*Task statement:* Search the entries for the word "Select" and report each line that has it.

*Given records:*
● ● ● ●

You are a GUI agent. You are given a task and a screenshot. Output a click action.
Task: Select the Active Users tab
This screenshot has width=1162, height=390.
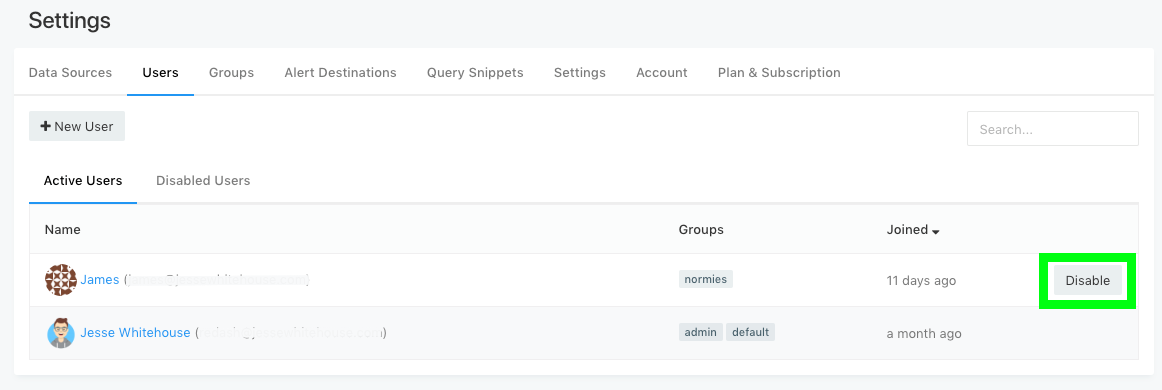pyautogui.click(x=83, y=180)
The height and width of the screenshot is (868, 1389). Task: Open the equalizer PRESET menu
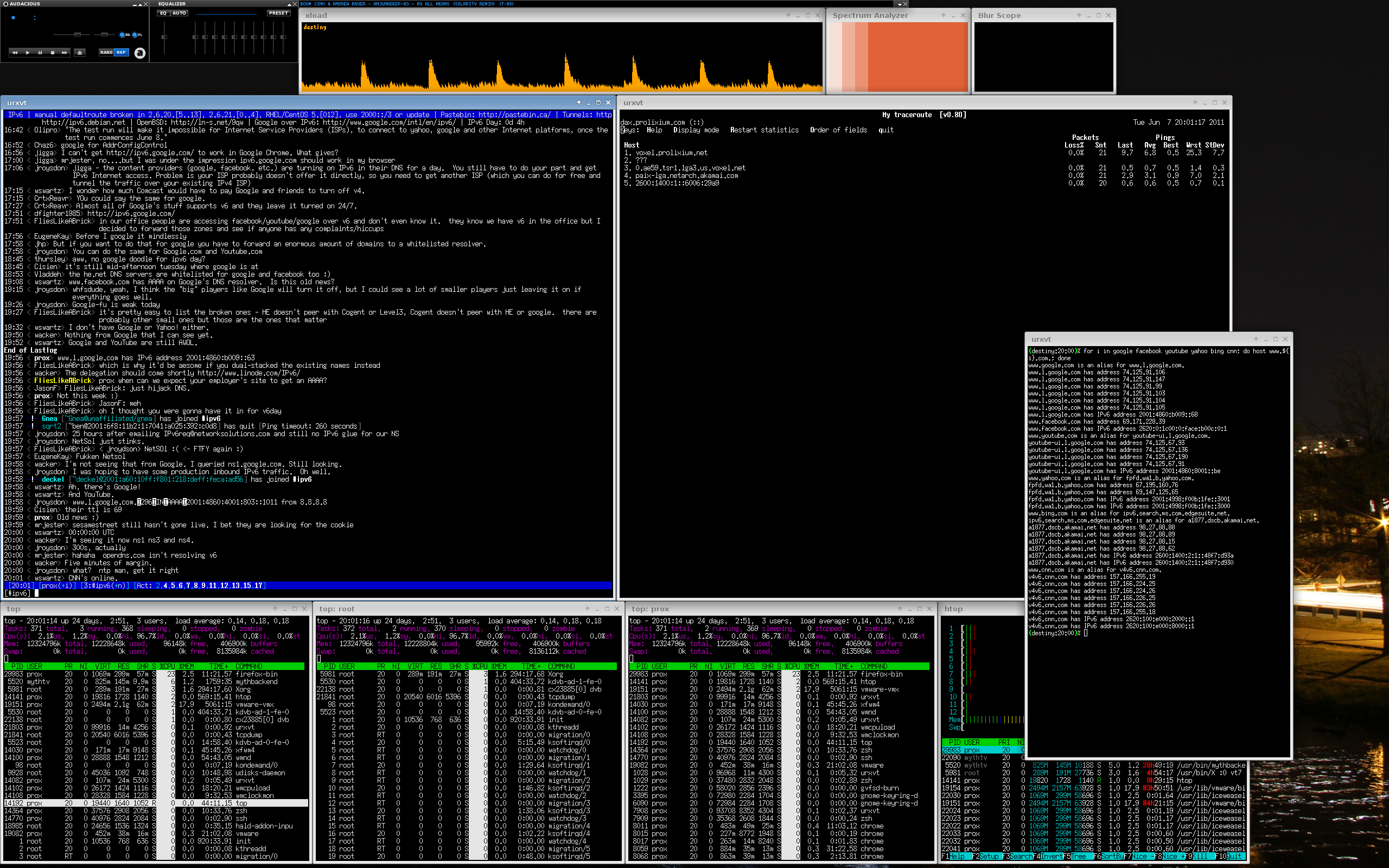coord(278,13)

● ● ● ●

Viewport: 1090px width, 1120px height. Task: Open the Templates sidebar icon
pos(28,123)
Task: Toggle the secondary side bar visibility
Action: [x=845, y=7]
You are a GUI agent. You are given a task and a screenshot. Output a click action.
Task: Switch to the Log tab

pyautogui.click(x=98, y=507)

● ● ● ●

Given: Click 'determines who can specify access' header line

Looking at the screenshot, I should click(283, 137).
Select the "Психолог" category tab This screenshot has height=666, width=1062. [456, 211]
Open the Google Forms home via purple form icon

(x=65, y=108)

● ● ● ●

*Result of this task:*
Task: Select the Active Users tab
Select the "Психолог" category tab This screenshot has height=666, width=1062. [456, 211]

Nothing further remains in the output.